WORK ITEM:
What is needed here is an exact copy of every entry.

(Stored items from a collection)
--- START ---
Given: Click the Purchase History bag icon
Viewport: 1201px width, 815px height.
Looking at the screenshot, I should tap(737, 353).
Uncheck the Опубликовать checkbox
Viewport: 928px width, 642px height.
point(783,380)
--- END ---
SOLUTION TO THE PROBLEM:
Given: Click the Purchase History bag icon
Viewport: 1201px width, 815px height.
Looking at the screenshot, I should tap(737, 353).
Uncheck the Опубликовать checkbox
Viewport: 928px width, 642px height.
point(783,380)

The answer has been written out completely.